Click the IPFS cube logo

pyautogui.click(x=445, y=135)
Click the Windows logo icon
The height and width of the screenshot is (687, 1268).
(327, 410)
┄┄┄┄┄┄┄┄┄┄
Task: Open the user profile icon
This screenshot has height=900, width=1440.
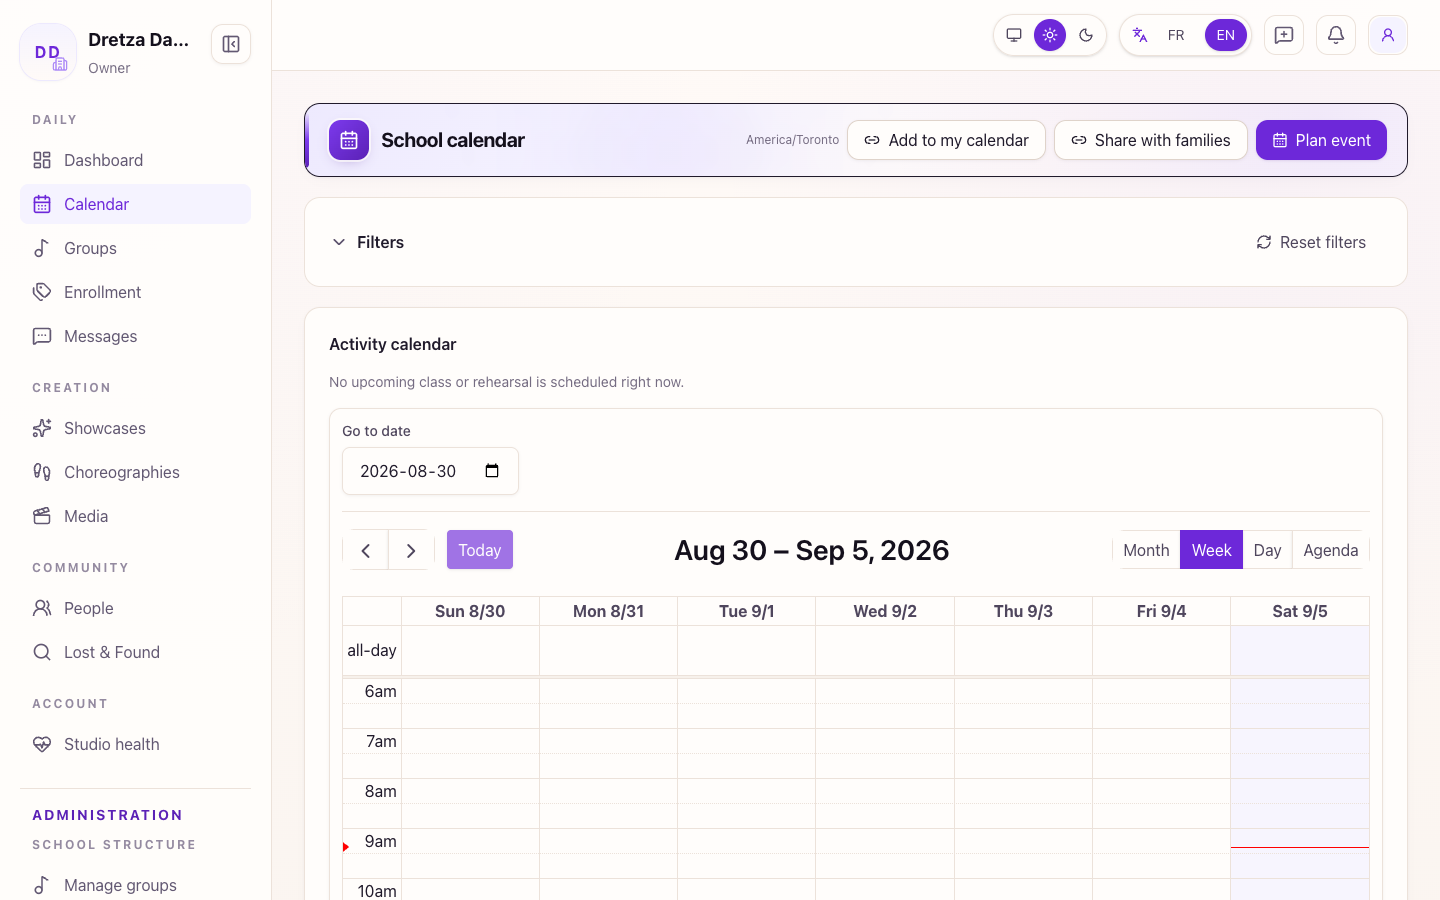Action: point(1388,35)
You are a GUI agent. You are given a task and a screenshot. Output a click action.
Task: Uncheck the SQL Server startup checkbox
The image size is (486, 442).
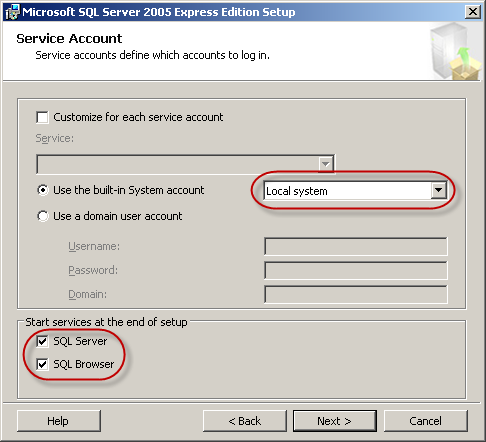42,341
┄┄┄┄┄┄┄┄┄┄
Work instructions = Lines with the word "icon" in them: report all of these from the listing above.

Result below =
Click the Windows logo icon
Task: Open the user profile icon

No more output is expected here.